You can also listen to the podcast version of this essay on Apple Podcasts, YouTube Music, YouTube, and Spotify.
I don’t know if you’ve ever been to a local Nakba commemoration — “Nakba,” Arabic for “catastrophe,” a term originally coined by Syrian intellectual Constantin Zureiq to describe the Arab world’s failed 1948 attempt to annihilate Israel — but these events today exist largely to reassure Palestinians, and especially their admirers abroad, that they too, have had a Holocaust.
The rhetoric surrounding the 1948 Palestinian displacement is increasingly and intentionally shaped to elicit not only sympathy, but reverence, as though it represents a moral singularity akin to the Holocaust.

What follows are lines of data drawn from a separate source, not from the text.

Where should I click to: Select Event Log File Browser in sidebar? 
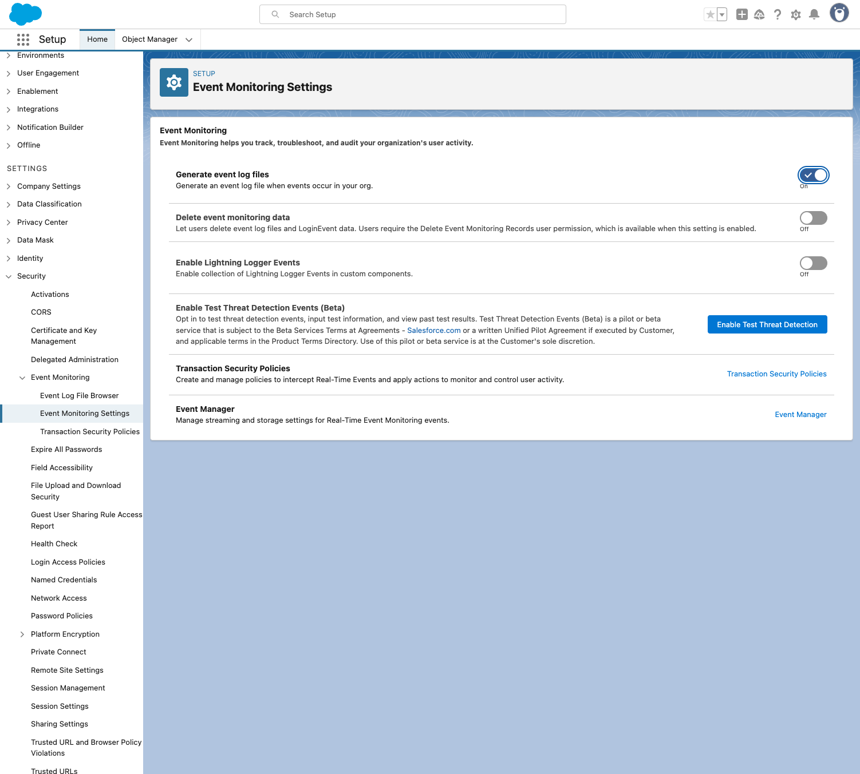point(79,396)
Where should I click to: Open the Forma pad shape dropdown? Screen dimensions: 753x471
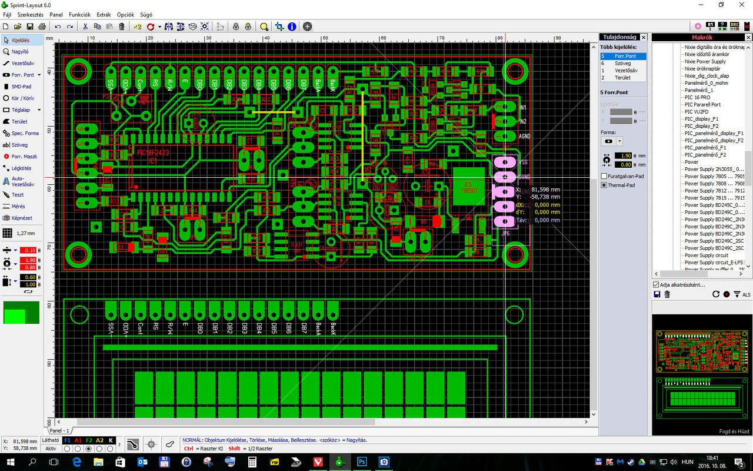(x=619, y=141)
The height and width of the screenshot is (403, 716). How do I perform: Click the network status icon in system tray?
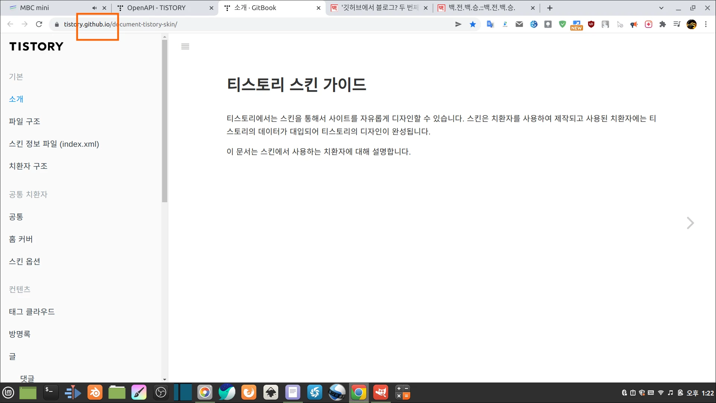pos(660,392)
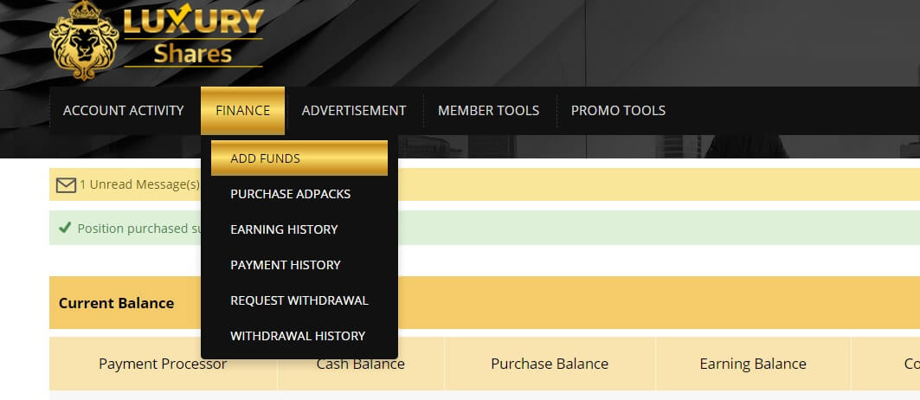The height and width of the screenshot is (400, 920).
Task: Open the 1 Unread Message(s) link
Action: click(138, 184)
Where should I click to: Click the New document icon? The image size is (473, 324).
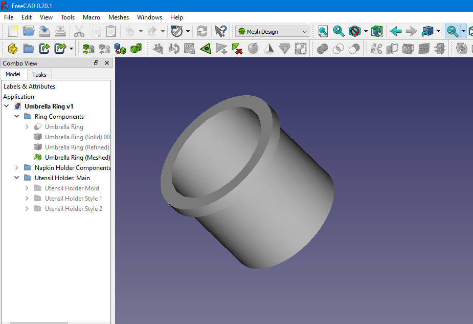click(x=13, y=31)
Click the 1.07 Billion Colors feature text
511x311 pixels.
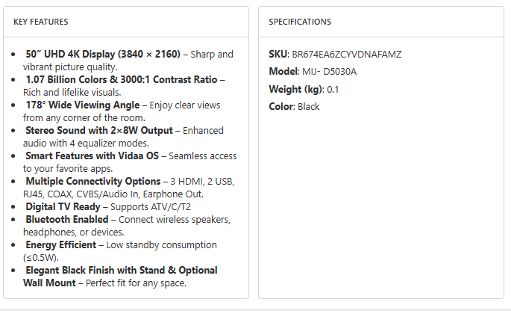(x=121, y=79)
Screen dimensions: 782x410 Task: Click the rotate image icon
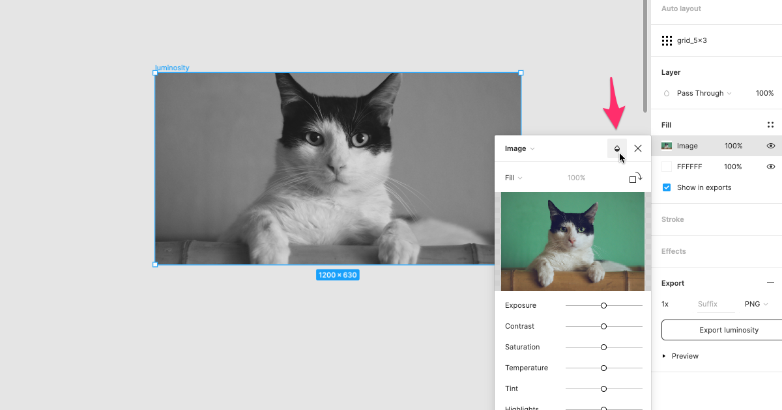click(x=635, y=178)
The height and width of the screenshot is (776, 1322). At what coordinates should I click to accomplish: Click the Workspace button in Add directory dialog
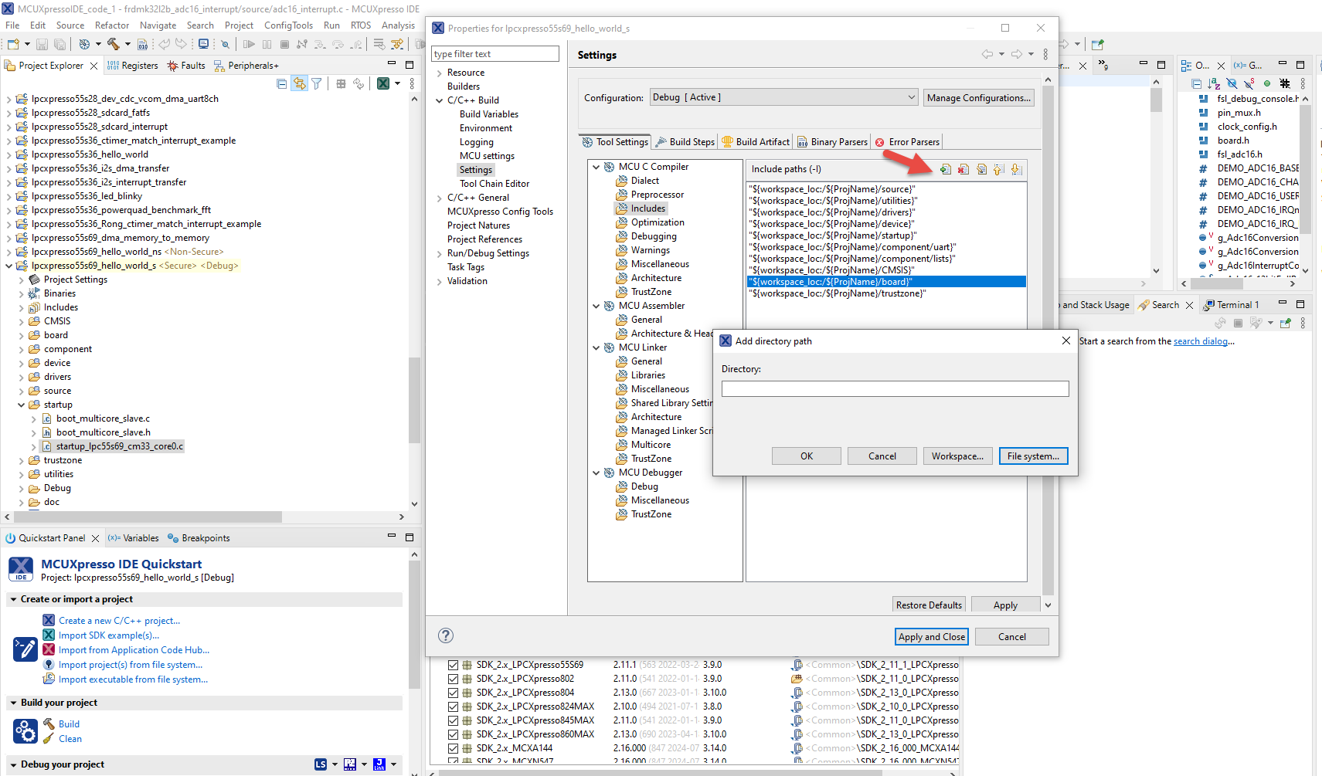(957, 456)
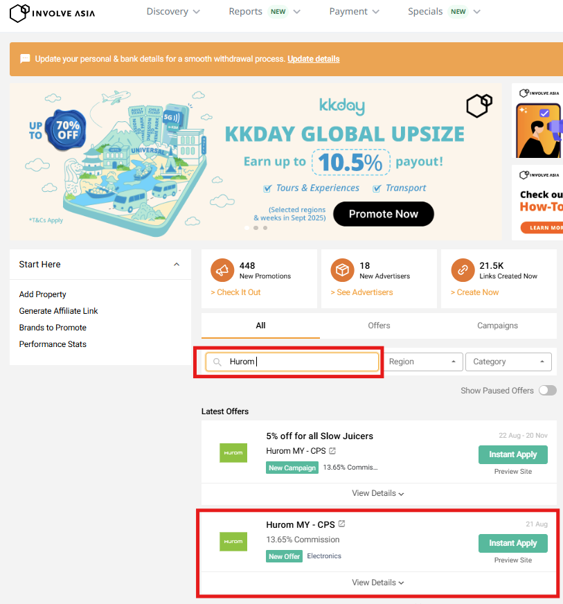Click the magnifier search icon
This screenshot has height=604, width=563.
pyautogui.click(x=217, y=362)
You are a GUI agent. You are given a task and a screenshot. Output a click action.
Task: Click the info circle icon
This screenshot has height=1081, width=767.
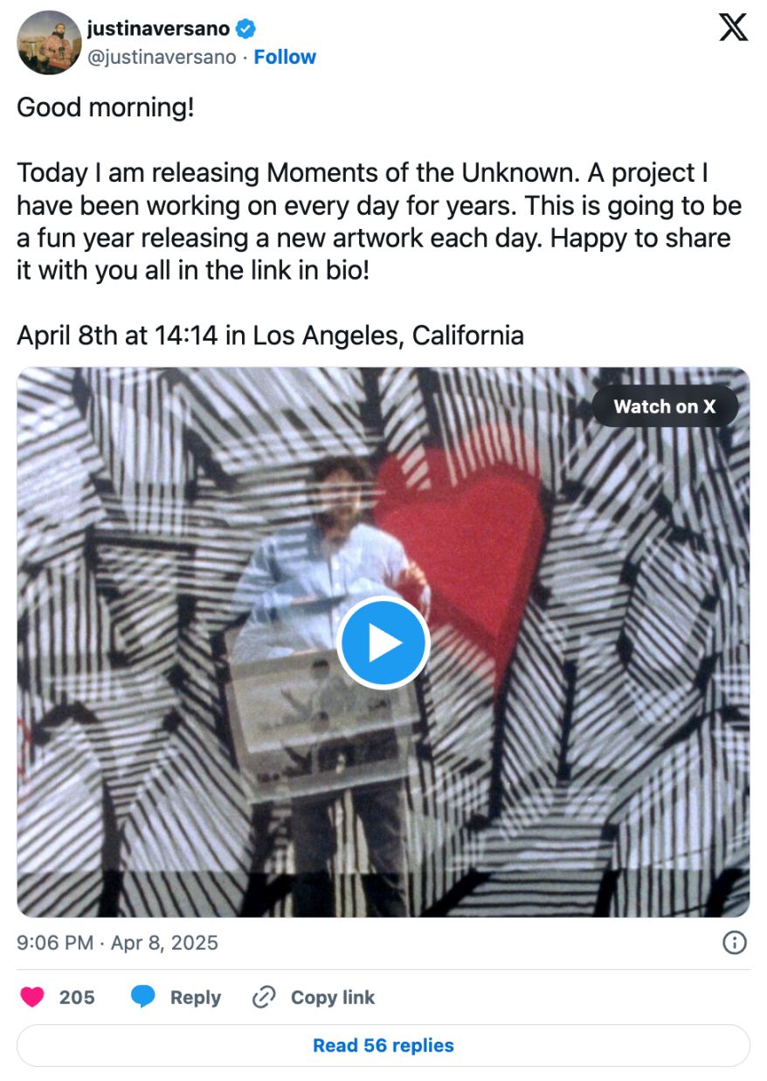point(735,942)
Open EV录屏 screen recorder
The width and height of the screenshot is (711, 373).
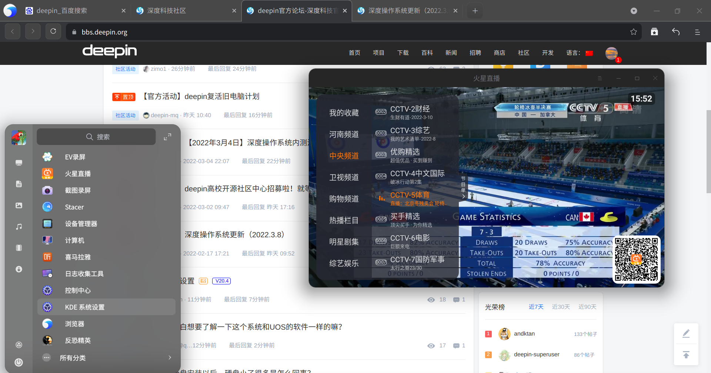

But, while the Nakba was traumatic, it was not historically unique. In the broader context of 20th-century upheaval, marked by mass expulsions, ethnic partitions, and genocides, it stands as a painful chapter; harsh, yes, but not anomalous.
Yet that context doesn’t fit the script at the NGOs and dialogue groups who speak in hushed tones of “shared trauma” and “bridging the gap,” where Holocaust and wartime displacement are weighed on the same scale. Displacement, it must be said, that could have been avoided had the Arab world accepted a Jewish state and absorbed the refugees.
As Israel’s first UN Ambassador Abba Eban put it in 1958, responding to the grotesque comparison between Israel and Nazi Germany:
“It is a monstrous blasphemy. [Professor Arnold Toynbee] takes the massacre of millions of our men, women, and children and compares it to the plight of Arab refugees, alive, on their kindred soil, suffering certain anguish, but of course possessed of the supreme gift of life. This equation between massacre and temporary suffering, which can easily be alleviated, is, I think, a distortion of any historic perspective.”
Would Eban be surprised to see how little has changed?
The bludgeoning of Israel with appropriated Jewish trauma is a textbook case of Holocaust envy, a modern phenomenon in which the singular destruction of European Jewry is softened, relativized, and eventually rendered fungible through comparison to any number of tragic but fundamentally distinct events.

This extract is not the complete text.